SACRAMENTO — State Senator Loni Hancock is not usually given to verbal fireworks. But the typically mild-mannered Berkeley Democrat did not hide her anger with judicial leaders Thursday as she publicly quizzed the Administrative Office of the Courts about the Long Beach courthouse financing fiasco.
"My question is, to the AOC: How did you let this happen?" Hancock asked, her voice bubbling with exasperation.
The Senate budget subcommittee hearing provided the first real legislative grilling the AOC has received over the controversial project.
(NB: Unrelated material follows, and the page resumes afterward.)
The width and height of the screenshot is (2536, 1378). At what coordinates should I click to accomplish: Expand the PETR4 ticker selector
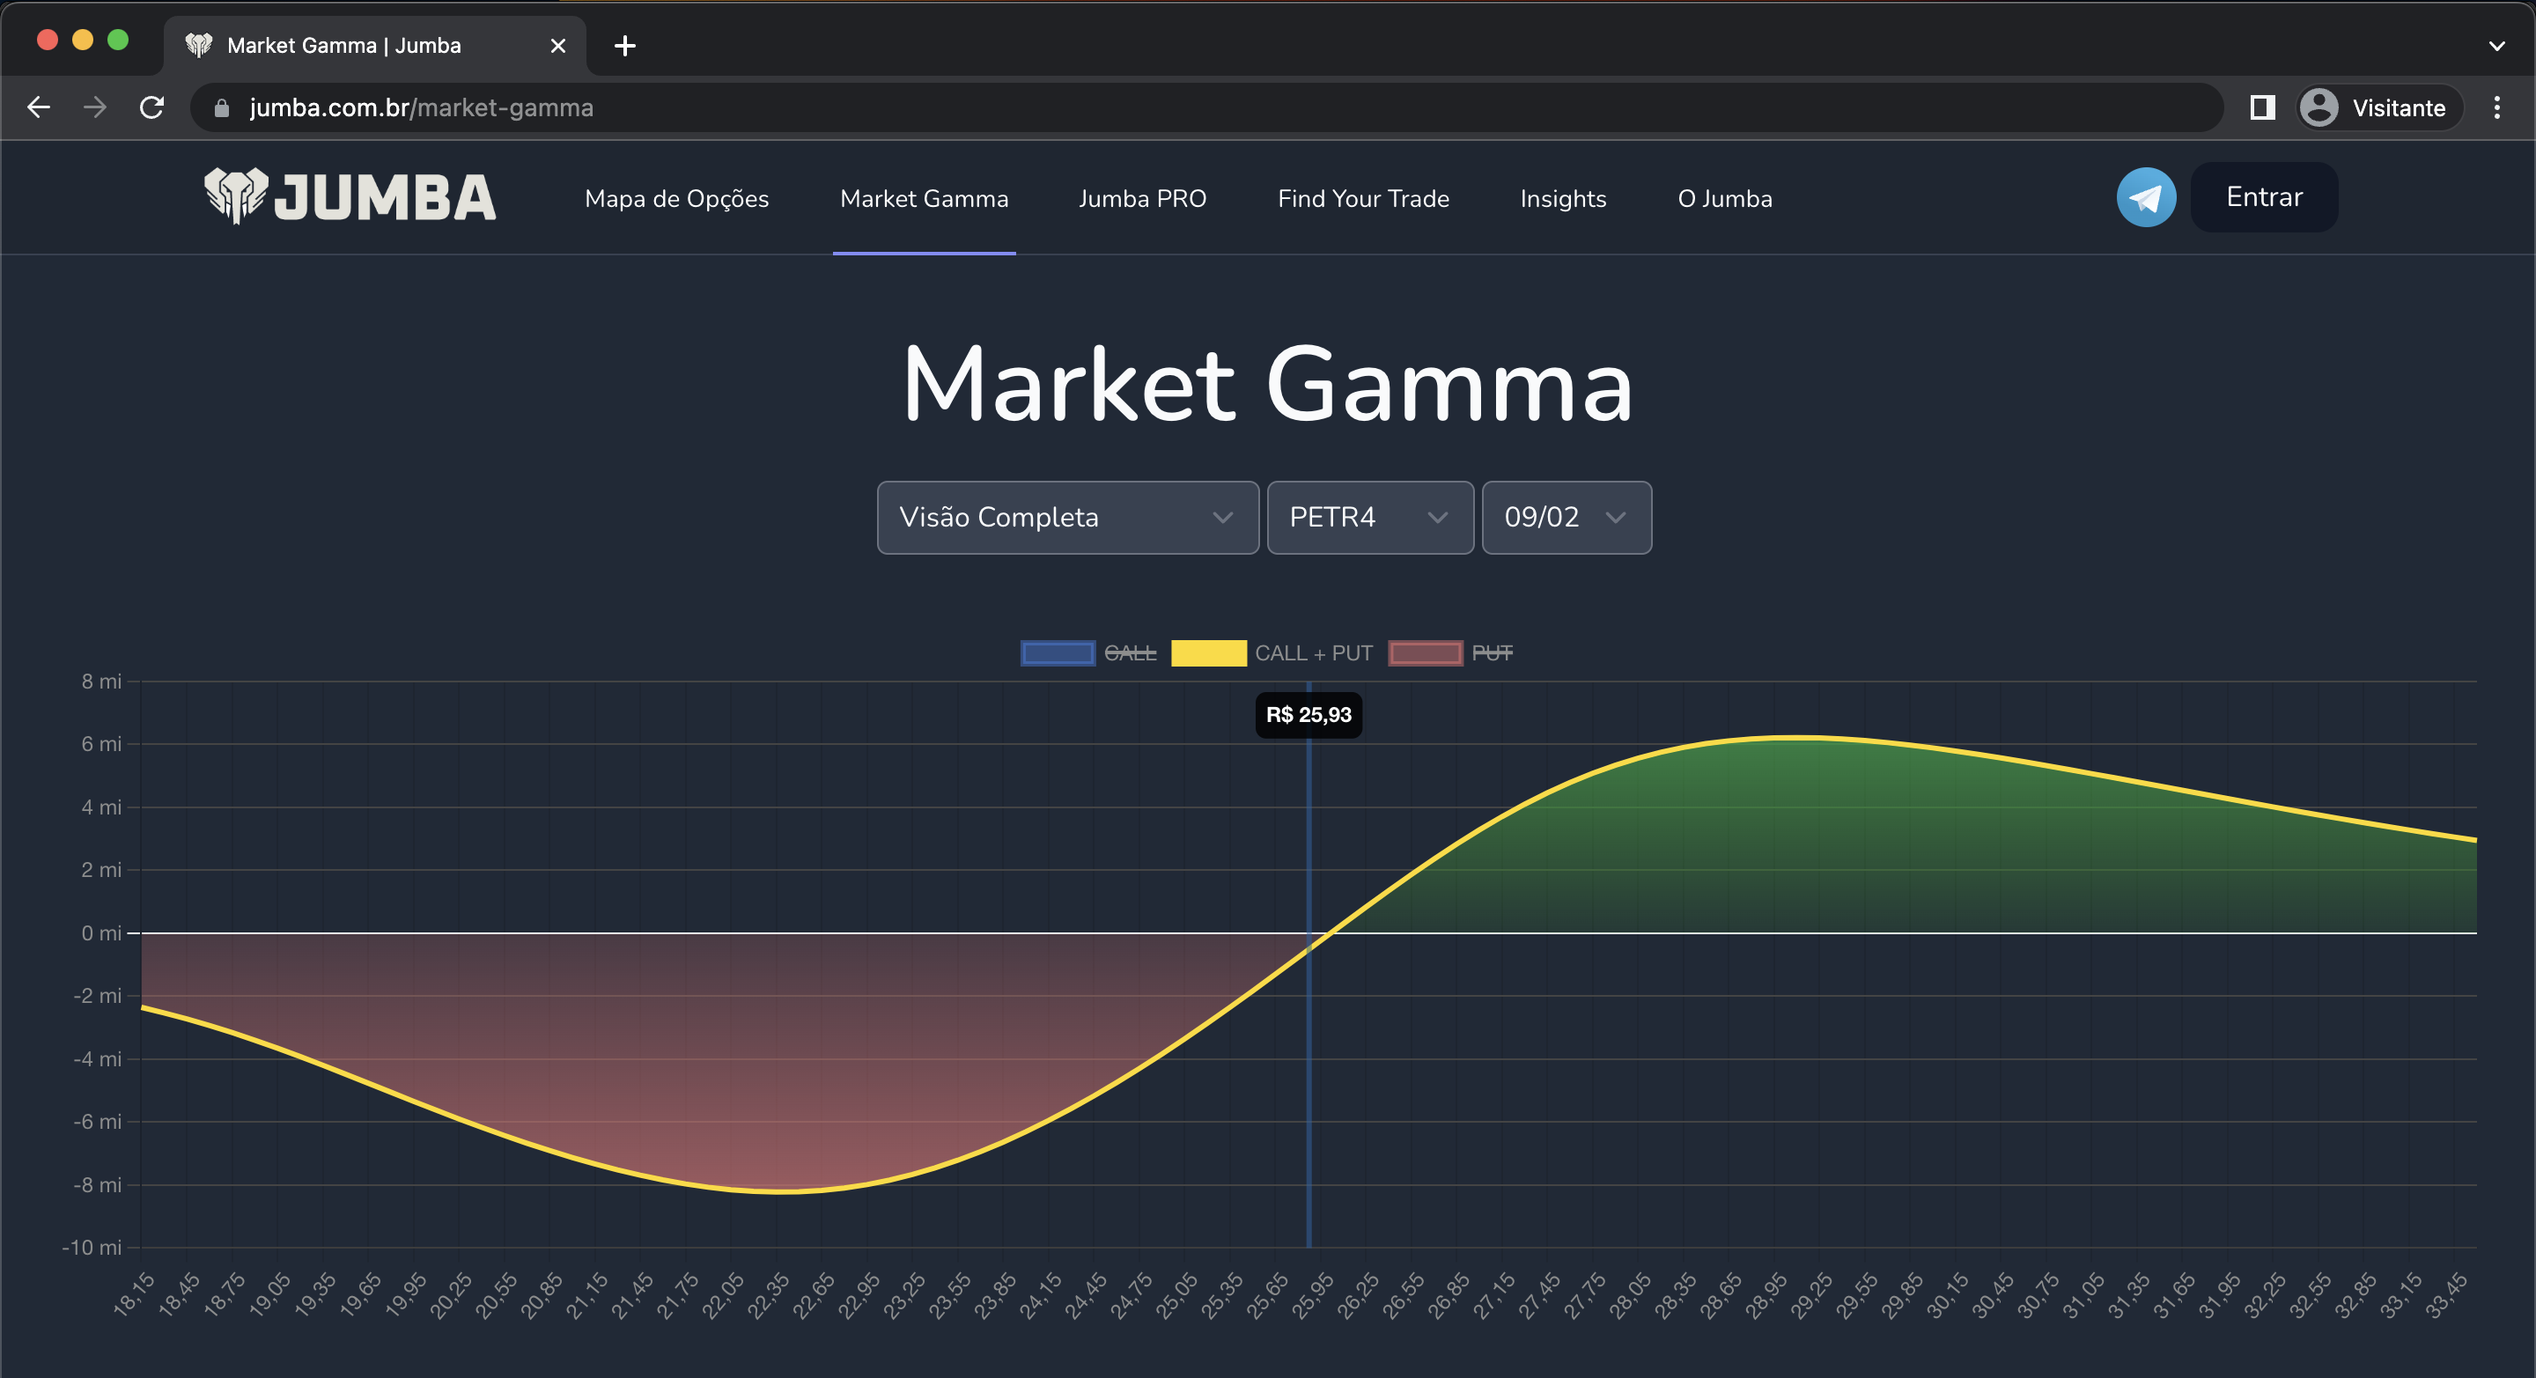click(1369, 518)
And it probably marked the final nail in the coffin for judicial hopes that lawmakers will change their minds and cough up state money for the Long Beach building.
The Legislative Analyst's Office recently concluded that the judicial branch may overpay by $160 million for the new courthouse because it relied on overly rosy projections when penciling out costs for the untested public-private financing deal. "It turned out that the LAO's projections were correct," Hancock said at Thursday's hearing.
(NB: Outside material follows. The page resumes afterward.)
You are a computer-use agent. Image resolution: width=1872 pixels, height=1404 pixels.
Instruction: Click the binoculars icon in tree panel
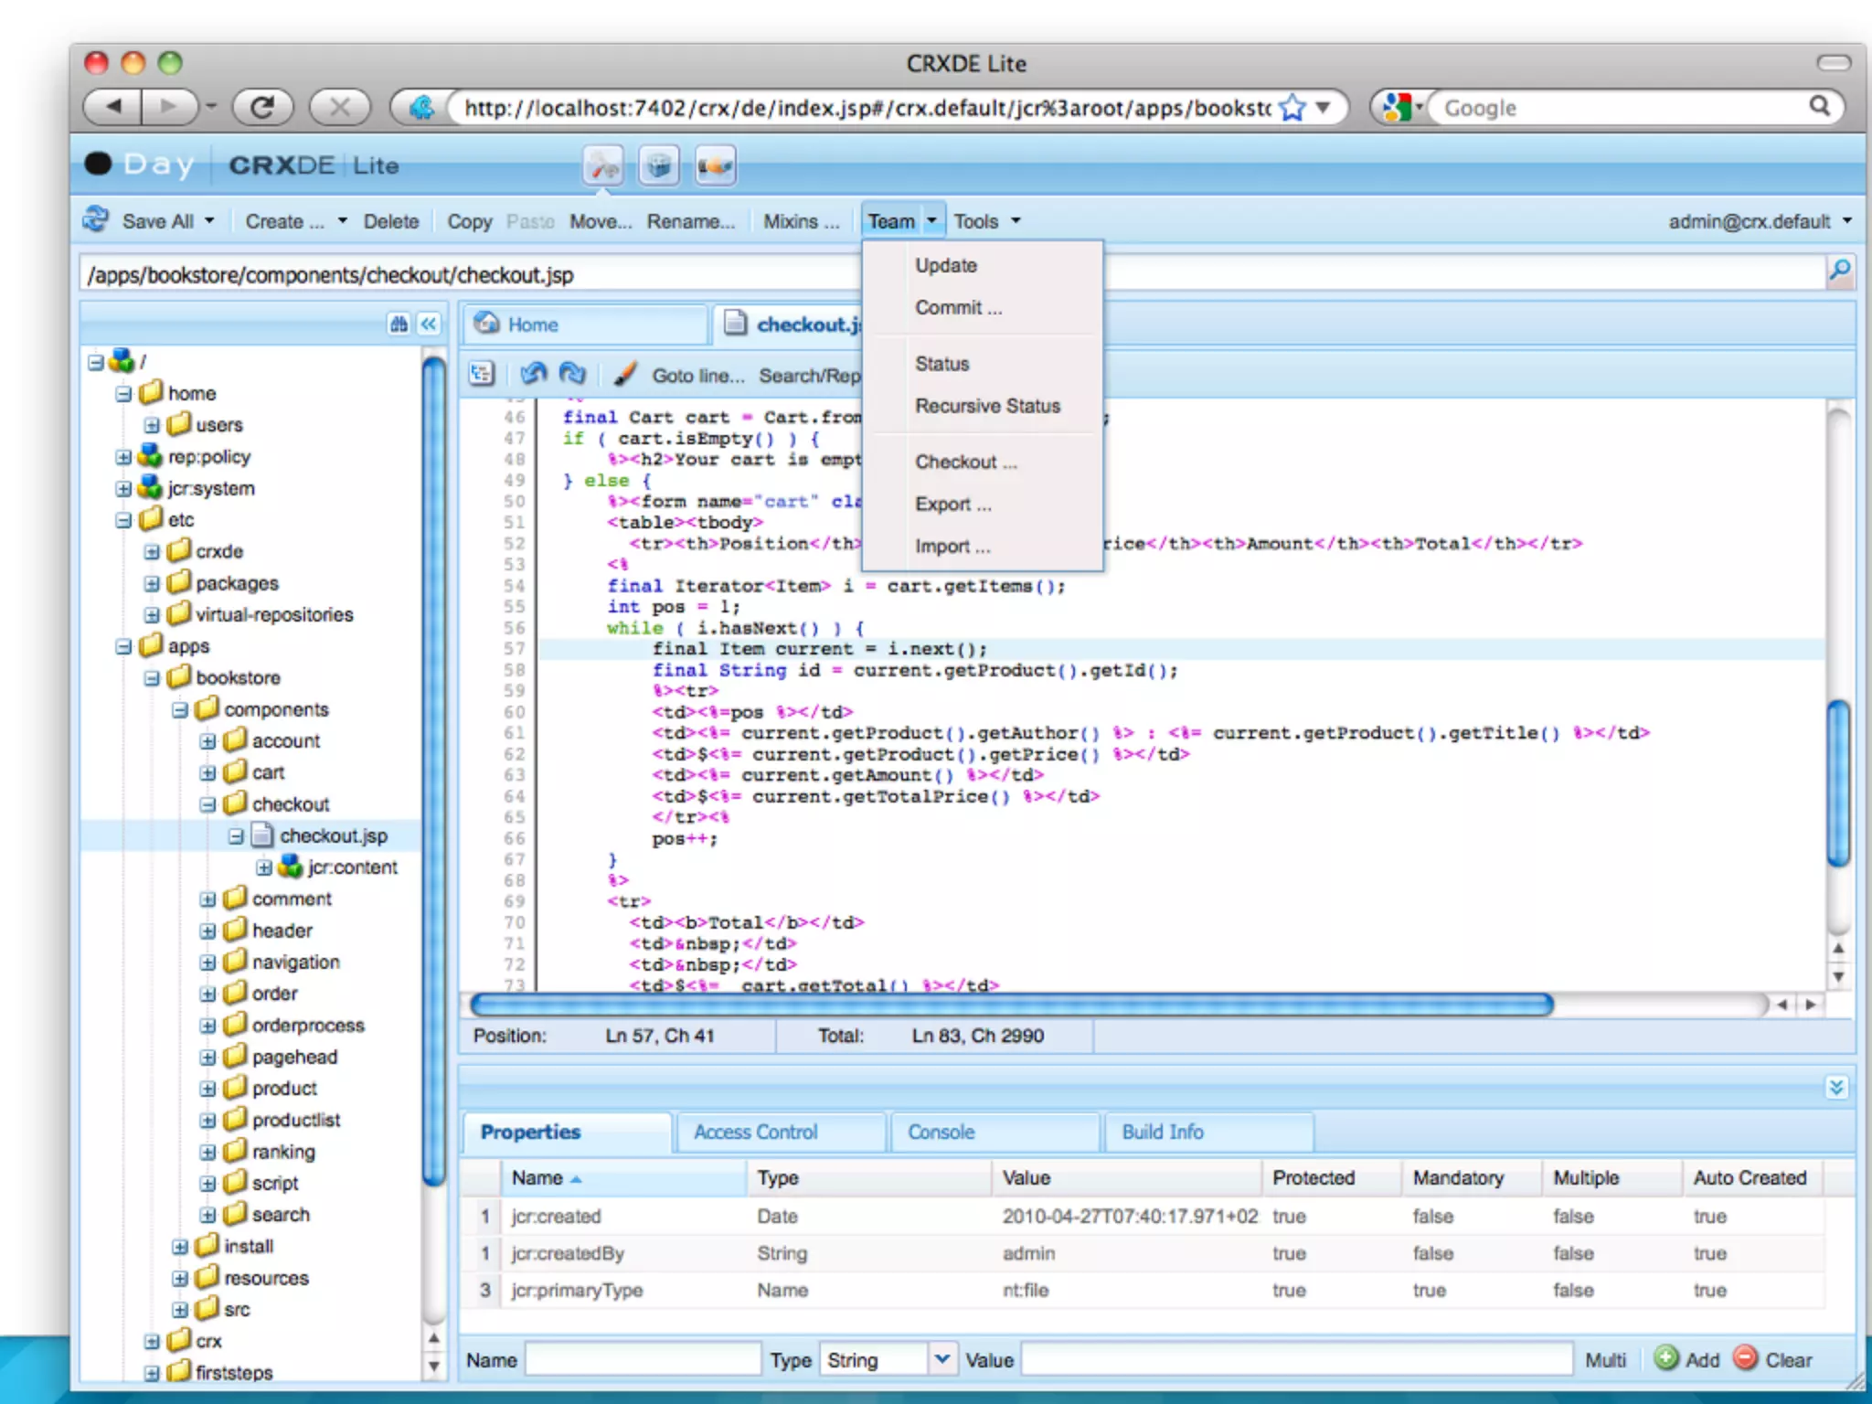click(x=399, y=324)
Branch leaders assumed the state general fund would pick up the average $60 million annual payment for the building, even though a contract with the private construction consortium never specified what public entity would ultimately cover the tab. When lawmakers and the governor quashed those expectations last year, the Judicial Council was forced to shelve four other courthouse projects planned for Los Angeles, Fresno, Nevada and Sacramento counties to free up enough internal construction money for Long Beach.
"I frankly think that every [court with a] courthouse that is delayed because of this ought to raise some questions," Hancock said.
AOC officials, however, wouldn't concede that they made any mistakes with the Long Beach courthouse, which will ultimately cost $2.3 billion over the life of the contract. "I'm not sure this was letting anything happen," said Curtis Child, the AOC's chief operating officer. "We're still quite confident ... this is a bargain for the state."
Asked by Hancock if the branch had learned any lessons from the financial deal's shortcomings, Child said it was too early to say, that an evaluation of the building's quality after the life of the contract might be the best measure. Hancock pointedly noted that neither she nor Child is likely to be active in state government in 35 years. "It's not going to be particularly helpful," she said. Hancock instead said she'd push for language in this year's budget that would stop state entities from using "unsubstantiated assumptions" when trying to justify public-private partnership, or "P3" deals.
"We really can't be careless with one public dollar when we're closing courthouses," she said. Any such statutory restrictions may not affect the judiciary, which apparently has decided to stick to traditional construction financing methods in the future.
We don't anticipate doing any more P3 projects," Child told the subcommittee on Thursday.